Produce a word-for-word copy of the data below.

========================

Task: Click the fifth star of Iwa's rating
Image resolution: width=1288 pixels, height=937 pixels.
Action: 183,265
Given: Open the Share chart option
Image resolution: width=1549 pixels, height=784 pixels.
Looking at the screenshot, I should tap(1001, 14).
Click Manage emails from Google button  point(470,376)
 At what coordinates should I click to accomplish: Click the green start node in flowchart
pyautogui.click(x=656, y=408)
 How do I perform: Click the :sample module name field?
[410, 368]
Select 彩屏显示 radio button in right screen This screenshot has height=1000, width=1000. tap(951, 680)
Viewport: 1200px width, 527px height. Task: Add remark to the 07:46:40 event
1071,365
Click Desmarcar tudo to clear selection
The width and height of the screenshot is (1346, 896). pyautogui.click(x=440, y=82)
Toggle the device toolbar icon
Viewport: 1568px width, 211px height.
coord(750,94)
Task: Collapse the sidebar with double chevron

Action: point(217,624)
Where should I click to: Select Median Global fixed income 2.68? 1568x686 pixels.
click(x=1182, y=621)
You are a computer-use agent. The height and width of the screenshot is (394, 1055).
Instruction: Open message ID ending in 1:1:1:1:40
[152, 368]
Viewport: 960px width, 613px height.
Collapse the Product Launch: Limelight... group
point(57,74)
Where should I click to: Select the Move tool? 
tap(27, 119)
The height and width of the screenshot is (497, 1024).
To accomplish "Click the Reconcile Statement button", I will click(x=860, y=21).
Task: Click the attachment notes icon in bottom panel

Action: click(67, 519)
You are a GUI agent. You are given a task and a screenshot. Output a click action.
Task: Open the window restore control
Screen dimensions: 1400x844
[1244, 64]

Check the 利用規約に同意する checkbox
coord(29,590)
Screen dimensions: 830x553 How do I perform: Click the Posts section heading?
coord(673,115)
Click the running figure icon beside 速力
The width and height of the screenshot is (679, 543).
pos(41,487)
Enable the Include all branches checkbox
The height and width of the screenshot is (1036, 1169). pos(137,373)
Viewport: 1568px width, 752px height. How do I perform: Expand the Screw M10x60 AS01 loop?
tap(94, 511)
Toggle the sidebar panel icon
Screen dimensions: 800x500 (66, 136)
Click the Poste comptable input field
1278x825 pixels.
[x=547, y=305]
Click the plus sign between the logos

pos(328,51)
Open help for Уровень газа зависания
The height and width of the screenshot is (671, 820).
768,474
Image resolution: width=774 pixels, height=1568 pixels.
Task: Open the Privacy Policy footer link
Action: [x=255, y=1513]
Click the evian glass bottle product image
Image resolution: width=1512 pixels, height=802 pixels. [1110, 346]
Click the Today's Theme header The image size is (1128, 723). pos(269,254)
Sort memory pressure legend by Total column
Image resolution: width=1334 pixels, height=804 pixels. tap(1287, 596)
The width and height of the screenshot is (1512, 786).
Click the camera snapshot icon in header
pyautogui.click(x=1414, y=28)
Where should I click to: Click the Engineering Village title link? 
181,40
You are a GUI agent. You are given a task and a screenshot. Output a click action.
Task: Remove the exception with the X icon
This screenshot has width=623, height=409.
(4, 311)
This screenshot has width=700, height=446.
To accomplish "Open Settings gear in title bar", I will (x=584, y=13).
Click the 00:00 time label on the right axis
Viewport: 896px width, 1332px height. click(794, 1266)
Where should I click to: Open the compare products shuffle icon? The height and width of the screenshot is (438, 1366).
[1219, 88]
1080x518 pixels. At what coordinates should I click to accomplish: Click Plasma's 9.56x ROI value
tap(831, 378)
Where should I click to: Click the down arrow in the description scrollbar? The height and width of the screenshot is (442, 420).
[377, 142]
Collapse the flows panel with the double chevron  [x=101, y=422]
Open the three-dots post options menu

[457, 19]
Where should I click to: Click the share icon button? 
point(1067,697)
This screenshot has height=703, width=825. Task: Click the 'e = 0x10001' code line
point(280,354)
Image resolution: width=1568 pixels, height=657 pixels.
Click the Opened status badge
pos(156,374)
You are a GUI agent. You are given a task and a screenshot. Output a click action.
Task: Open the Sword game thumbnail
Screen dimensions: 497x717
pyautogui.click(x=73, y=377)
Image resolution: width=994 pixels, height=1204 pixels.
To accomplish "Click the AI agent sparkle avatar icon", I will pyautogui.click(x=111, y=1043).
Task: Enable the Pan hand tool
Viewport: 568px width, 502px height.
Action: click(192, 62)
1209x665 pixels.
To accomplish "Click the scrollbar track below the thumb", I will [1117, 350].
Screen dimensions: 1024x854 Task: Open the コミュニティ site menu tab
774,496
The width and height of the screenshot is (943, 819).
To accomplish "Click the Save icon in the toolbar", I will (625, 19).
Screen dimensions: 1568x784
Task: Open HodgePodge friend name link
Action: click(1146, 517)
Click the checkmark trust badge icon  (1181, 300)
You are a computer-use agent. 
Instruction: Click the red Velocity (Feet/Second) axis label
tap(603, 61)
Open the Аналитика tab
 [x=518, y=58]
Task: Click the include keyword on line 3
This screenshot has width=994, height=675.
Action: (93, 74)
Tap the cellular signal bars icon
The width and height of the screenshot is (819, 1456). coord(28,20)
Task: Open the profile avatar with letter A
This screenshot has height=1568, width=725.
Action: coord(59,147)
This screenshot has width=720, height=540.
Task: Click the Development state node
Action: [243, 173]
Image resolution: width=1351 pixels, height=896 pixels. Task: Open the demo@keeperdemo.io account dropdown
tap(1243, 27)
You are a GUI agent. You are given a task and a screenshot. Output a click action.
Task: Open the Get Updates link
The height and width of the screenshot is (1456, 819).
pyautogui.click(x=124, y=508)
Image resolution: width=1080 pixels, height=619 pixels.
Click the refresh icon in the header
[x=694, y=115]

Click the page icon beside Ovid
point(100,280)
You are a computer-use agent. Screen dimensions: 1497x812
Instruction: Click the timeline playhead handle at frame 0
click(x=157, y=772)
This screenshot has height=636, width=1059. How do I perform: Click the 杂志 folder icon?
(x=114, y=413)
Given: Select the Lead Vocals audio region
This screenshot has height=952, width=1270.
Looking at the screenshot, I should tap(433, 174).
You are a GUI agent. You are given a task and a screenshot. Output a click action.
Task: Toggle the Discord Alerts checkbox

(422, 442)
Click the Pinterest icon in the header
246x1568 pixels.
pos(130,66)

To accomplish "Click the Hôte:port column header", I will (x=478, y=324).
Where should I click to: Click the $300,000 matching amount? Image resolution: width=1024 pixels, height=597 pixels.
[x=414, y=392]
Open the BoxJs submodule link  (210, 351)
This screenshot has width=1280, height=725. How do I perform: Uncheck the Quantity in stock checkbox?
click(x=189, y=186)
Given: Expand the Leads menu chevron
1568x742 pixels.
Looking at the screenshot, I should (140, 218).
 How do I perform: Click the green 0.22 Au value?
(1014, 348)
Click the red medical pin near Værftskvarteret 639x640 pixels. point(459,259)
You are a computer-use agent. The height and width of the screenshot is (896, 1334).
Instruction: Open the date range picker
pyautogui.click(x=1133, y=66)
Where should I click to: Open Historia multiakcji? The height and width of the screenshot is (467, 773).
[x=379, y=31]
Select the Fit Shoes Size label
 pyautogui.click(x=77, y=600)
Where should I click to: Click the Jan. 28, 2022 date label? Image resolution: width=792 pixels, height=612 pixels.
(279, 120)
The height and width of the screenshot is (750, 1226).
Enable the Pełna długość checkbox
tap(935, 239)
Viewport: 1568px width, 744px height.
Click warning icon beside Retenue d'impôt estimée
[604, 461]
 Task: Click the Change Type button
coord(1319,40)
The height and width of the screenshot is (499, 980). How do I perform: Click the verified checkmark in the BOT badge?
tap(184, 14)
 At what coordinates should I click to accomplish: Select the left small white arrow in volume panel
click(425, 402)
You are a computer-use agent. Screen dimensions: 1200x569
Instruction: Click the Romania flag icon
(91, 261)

========================

FINISHED TASK —
Task: Click the fifth star of Iwa's rating
Image resolution: width=1288 pixels, height=937 pixels.
Action: 183,265
Given: Open the Share chart option
Image resolution: width=1549 pixels, height=784 pixels.
Looking at the screenshot, I should tap(1001, 14).
Click Manage emails from Google button  point(470,376)
 At what coordinates should I click to accomplish: Click the green start node in flowchart
pyautogui.click(x=656, y=408)
 How do I perform: Click the :sample module name field?
[410, 368]
Select 彩屏显示 radio button in right screen This screenshot has height=1000, width=1000. tap(951, 680)
Viewport: 1200px width, 527px height. Task: Add remark to the 07:46:40 event
1071,365
Click Desmarcar tudo to clear selection
The width and height of the screenshot is (1346, 896). pyautogui.click(x=440, y=82)
Toggle the device toolbar icon
Viewport: 1568px width, 211px height.
coord(750,94)
Task: Collapse the sidebar with double chevron

Action: point(217,624)
Where should I click to: Select Median Global fixed income 2.68? 1568x686 pixels.
click(x=1182, y=621)
You are a computer-use agent. The height and width of the screenshot is (394, 1055).
Instruction: Open message ID ending in 1:1:1:1:40
[152, 368]
Viewport: 960px width, 613px height.
Collapse the Product Launch: Limelight... group
point(57,74)
Where should I click to: Select the Move tool? 
tap(27, 119)
The height and width of the screenshot is (497, 1024).
To accomplish "Click the Reconcile Statement button", I will click(x=860, y=21).
Task: Click the attachment notes icon in bottom panel

Action: click(67, 519)
You are a GUI agent. You are given a task and a screenshot. Output a click action.
Task: Open the window restore control
Screen dimensions: 1400x844
[1244, 64]

Check the 利用規約に同意する checkbox
coord(29,590)
Screen dimensions: 830x553 How do I perform: Click the Posts section heading?
coord(673,115)
Click the running figure icon beside 速力
The width and height of the screenshot is (679, 543).
pos(41,487)
Enable the Include all branches checkbox
The height and width of the screenshot is (1036, 1169). pos(137,373)
Viewport: 1568px width, 752px height. How do I perform: Expand the Screw M10x60 AS01 loop?
tap(94, 511)
Toggle the sidebar panel icon
Screen dimensions: 800x500 (66, 136)
Click the Poste comptable input field
1278x825 pixels.
[x=547, y=305]
Click the plus sign between the logos

pos(328,51)
Open help for Уровень газа зависания
The height and width of the screenshot is (671, 820).
768,474
Image resolution: width=774 pixels, height=1568 pixels.
Task: Open the Privacy Policy footer link
Action: [x=255, y=1513]
Click the evian glass bottle product image
Image resolution: width=1512 pixels, height=802 pixels. [1110, 346]
Click the Today's Theme header The image size is (1128, 723). pos(269,254)
Sort memory pressure legend by Total column
Image resolution: width=1334 pixels, height=804 pixels. tap(1287, 596)
The width and height of the screenshot is (1512, 786).
Click the camera snapshot icon in header
pyautogui.click(x=1414, y=28)
Where should I click to: Click the Engineering Village title link? 
181,40
You are a GUI agent. You are given a task and a screenshot. Output a click action.
Task: Remove the exception with the X icon
This screenshot has width=623, height=409.
(4, 311)
This screenshot has width=700, height=446.
To accomplish "Open Settings gear in title bar", I will (x=584, y=13).
Click the 00:00 time label on the right axis
Viewport: 896px width, 1332px height. click(794, 1266)
Where should I click to: Open the compare products shuffle icon? The height and width of the screenshot is (438, 1366).
[1219, 88]
1080x518 pixels. At what coordinates should I click to accomplish: Click Plasma's 9.56x ROI value
tap(831, 378)
Where should I click to: Click the down arrow in the description scrollbar? The height and width of the screenshot is (442, 420).
[377, 142]
Collapse the flows panel with the double chevron  [x=101, y=422]
Open the three-dots post options menu

[457, 19]
Where should I click to: Click the share icon button? 
point(1067,697)
This screenshot has height=703, width=825. Task: Click the 'e = 0x10001' code line
point(280,354)
Image resolution: width=1568 pixels, height=657 pixels.
Click the Opened status badge
pos(156,374)
You are a GUI agent. You are given a task and a screenshot. Output a click action.
Task: Open the Sword game thumbnail
Screen dimensions: 497x717
pyautogui.click(x=73, y=377)
Image resolution: width=994 pixels, height=1204 pixels.
To accomplish "Click the AI agent sparkle avatar icon", I will pyautogui.click(x=111, y=1043).
Task: Enable the Pan hand tool
Viewport: 568px width, 502px height.
Action: click(192, 62)
1209x665 pixels.
To accomplish "Click the scrollbar track below the thumb", I will [1117, 350].
Screen dimensions: 1024x854 Task: Open the コミュニティ site menu tab
774,496
The width and height of the screenshot is (943, 819).
To accomplish "Click the Save icon in the toolbar", I will (625, 19).
Screen dimensions: 1568x784
Task: Open HodgePodge friend name link
Action: click(1146, 517)
Click the checkmark trust badge icon  (1181, 300)
You are a computer-use agent. 
Instruction: Click the red Velocity (Feet/Second) axis label
tap(603, 61)
Open the Аналитика tab
 [x=518, y=58]
Task: Click the include keyword on line 3
This screenshot has width=994, height=675.
Action: (93, 74)
Tap the cellular signal bars icon
The width and height of the screenshot is (819, 1456). coord(28,20)
Task: Open the profile avatar with letter A
This screenshot has height=1568, width=725.
Action: coord(59,147)
This screenshot has width=720, height=540.
Task: Click the Development state node
Action: [243, 173]
Image resolution: width=1351 pixels, height=896 pixels. Task: Open the demo@keeperdemo.io account dropdown
tap(1243, 27)
You are a GUI agent. You are given a task and a screenshot. Output a click action.
Task: Open the Get Updates link
The height and width of the screenshot is (1456, 819).
pyautogui.click(x=124, y=508)
Image resolution: width=1080 pixels, height=619 pixels.
Click the refresh icon in the header
[x=694, y=115]

Click the page icon beside Ovid
point(100,280)
You are a computer-use agent. Screen dimensions: 1497x812
Instruction: Click the timeline playhead handle at frame 0
click(x=157, y=772)
This screenshot has height=636, width=1059. How do I perform: Click the 杂志 folder icon?
(x=114, y=413)
Given: Select the Lead Vocals audio region
This screenshot has height=952, width=1270.
Looking at the screenshot, I should tap(433, 174).
You are a GUI agent. You are given a task and a screenshot. Output a click action.
Task: Toggle the Discord Alerts checkbox

(422, 442)
Click the Pinterest icon in the header
246x1568 pixels.
pos(130,66)

To accomplish "Click the Hôte:port column header", I will (x=478, y=324).
Where should I click to: Click the $300,000 matching amount? Image resolution: width=1024 pixels, height=597 pixels.
[x=414, y=392]
Open the BoxJs submodule link  (210, 351)
This screenshot has width=1280, height=725. How do I perform: Uncheck the Quantity in stock checkbox?
click(x=189, y=186)
Given: Expand the Leads menu chevron
1568x742 pixels.
Looking at the screenshot, I should (140, 218).
 How do I perform: Click the green 0.22 Au value?
(1014, 348)
Click the red medical pin near Værftskvarteret 639x640 pixels. point(459,259)
You are a computer-use agent. The height and width of the screenshot is (896, 1334).
Instruction: Open the date range picker
pyautogui.click(x=1133, y=66)
Where should I click to: Open Historia multiakcji? The height and width of the screenshot is (467, 773).
[x=379, y=31]
Select the Fit Shoes Size label
 pyautogui.click(x=77, y=600)
Where should I click to: Click the Jan. 28, 2022 date label? Image resolution: width=792 pixels, height=612 pixels.
(279, 120)
The height and width of the screenshot is (750, 1226).
Enable the Pełna długość checkbox
tap(935, 239)
Viewport: 1568px width, 744px height.
Click warning icon beside Retenue d'impôt estimée
[604, 461]
 Task: Click the Change Type button
coord(1319,40)
The height and width of the screenshot is (499, 980). How do I perform: Click the verified checkmark in the BOT badge?
tap(184, 14)
 At what coordinates should I click to accomplish: Select the left small white arrow in volume panel
click(425, 402)
You are a computer-use agent. Screen dimensions: 1200x569
Instruction: Click the Romania flag icon
(91, 261)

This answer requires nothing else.